=== REQUIRED ACTION ===
Quote only the lines that start at the line with "Task: Select the hard disk (硬盘) icon" and run to the end of the entries; omit the pictures.

Stored records
┌──

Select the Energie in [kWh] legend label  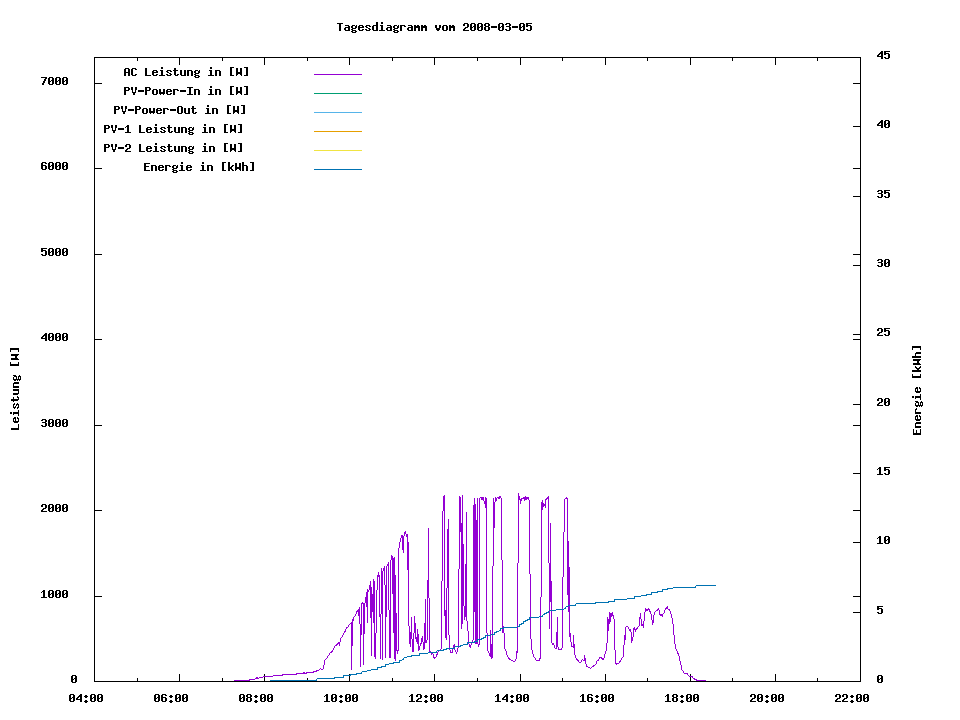(x=199, y=167)
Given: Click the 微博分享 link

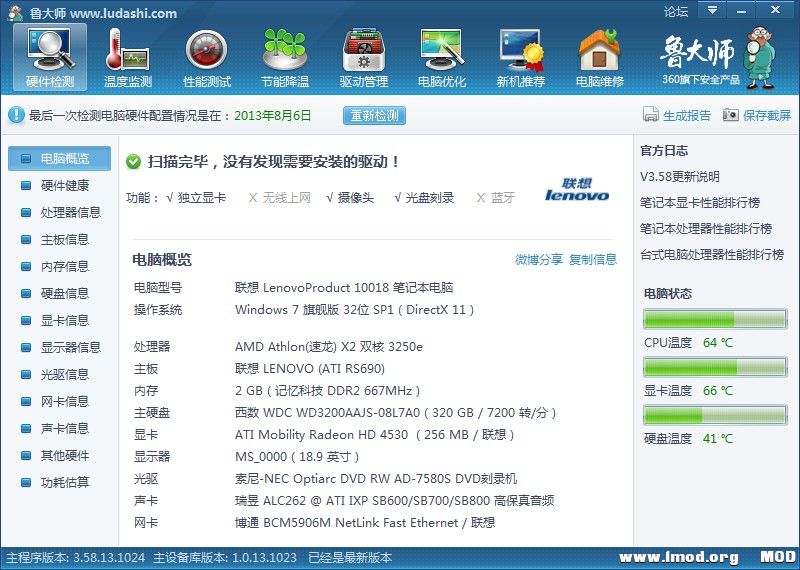Looking at the screenshot, I should coord(538,260).
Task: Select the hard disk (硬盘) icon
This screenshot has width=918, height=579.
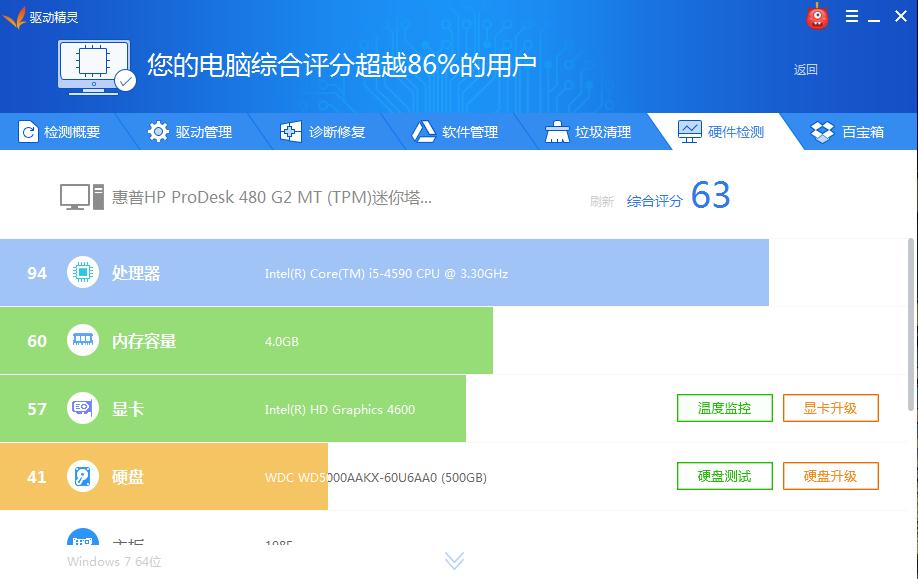Action: [81, 477]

└──

=== TASK OUTPUT ===
Task: Select the hard disk (硬盘) icon
This screenshot has width=918, height=579.
Action: [81, 477]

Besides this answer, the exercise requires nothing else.